I mean, whatever we need to tell ourselves, right? And in the next breath we can go on about affordable housing, that old shibboleth I’ve been hearing on politicians’ lips again lately. But does housing help addicts recover? Does it treat mental illness? Does it come with a living wage? Because if not, then we’re not politically serious about homelessness; we’re just rearranging deck chairs on the Titanic.

But it feels so good! It feels like we’re helping. It feels like we care. It feels like we get it. And we couldn’t be more out of touch: Out of touch with our fellow humans, and therefore out of touch with God’s will for all of us.

And isn’t that a kind of hell? The most clever one you could imagine? One that doesn’t even feel cold, or hot, or lonely, or deprived? It doesn’t feel like any of the things we externalize hell to be.

Hell feels like self-satisfaction, like we’ve done enough. Like maybe there actually are disposable people. We can’t save everyone! Or can we?

Can we afford not to?

God goes to incredible lengths to remind us that in God’s eyes, we’re all equally children of God and therefore equally worthy of God’s love: Wonderfully, uniquely made fragments of none other than God, who presents you with the paradox that you are but one of billions of grains of sand in the universe, and that God created all of it for you.

It’s just another window into understanding God’s true anguish over a forgotten woman dying on a cold street.
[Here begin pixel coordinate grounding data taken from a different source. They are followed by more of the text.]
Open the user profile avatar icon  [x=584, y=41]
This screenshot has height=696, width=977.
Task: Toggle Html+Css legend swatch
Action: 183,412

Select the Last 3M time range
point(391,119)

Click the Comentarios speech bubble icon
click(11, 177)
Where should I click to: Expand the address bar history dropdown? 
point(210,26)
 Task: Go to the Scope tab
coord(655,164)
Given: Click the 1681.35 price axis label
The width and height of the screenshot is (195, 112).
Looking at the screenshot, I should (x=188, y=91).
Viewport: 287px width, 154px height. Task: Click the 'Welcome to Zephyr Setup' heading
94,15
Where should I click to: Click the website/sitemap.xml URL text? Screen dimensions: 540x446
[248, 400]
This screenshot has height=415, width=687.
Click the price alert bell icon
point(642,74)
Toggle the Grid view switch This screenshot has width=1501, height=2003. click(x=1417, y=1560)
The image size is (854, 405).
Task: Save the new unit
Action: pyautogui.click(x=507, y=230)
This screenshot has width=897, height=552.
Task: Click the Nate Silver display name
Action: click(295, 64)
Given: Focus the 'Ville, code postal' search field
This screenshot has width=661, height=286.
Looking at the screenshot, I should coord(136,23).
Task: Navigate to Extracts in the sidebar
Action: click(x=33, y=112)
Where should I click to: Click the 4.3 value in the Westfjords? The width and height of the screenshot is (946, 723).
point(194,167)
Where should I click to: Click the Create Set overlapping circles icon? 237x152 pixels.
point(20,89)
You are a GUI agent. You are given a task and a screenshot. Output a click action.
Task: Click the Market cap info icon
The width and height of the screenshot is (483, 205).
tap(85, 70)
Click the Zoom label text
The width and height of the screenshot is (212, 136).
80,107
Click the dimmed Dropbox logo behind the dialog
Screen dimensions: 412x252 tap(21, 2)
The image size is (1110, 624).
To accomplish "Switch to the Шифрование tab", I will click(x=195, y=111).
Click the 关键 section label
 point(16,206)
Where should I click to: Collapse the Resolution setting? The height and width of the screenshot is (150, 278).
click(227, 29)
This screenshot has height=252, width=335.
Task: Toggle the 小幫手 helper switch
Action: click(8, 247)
God cannot love you or me unconditionally if God isn’t also with the freezing woman. God is there with her in our place, pointing the way to our salvation. In a faith that teaches that we are all brothers and sisters bound by Jesus Christ, for us not to want to be there too is the spiritual equivalent of avoiding our own sister’s deathbed. It’s a journey down a cold road.

But it doesn’t have to be this way, not for a moment longer. And we are by no means prisoners of our past. Because in the eyes of the God of love, each of us is also as innocent as the day we’re born. Each of us is only a moment away from redemption. The definition of repentance being simply to change direction.

This Christmas, can we not collectively admit that the direction in which we’re going isn’t working? That it’s actually destructive? Because it’s not only destroying human life, it’s also destroying us. When a person dies of accumulated collective neglect on a street in the richest nation in human history, our choice is either to feel it deeply or not at all.

I choose to feel it deeply, because the alternative is hell on earth.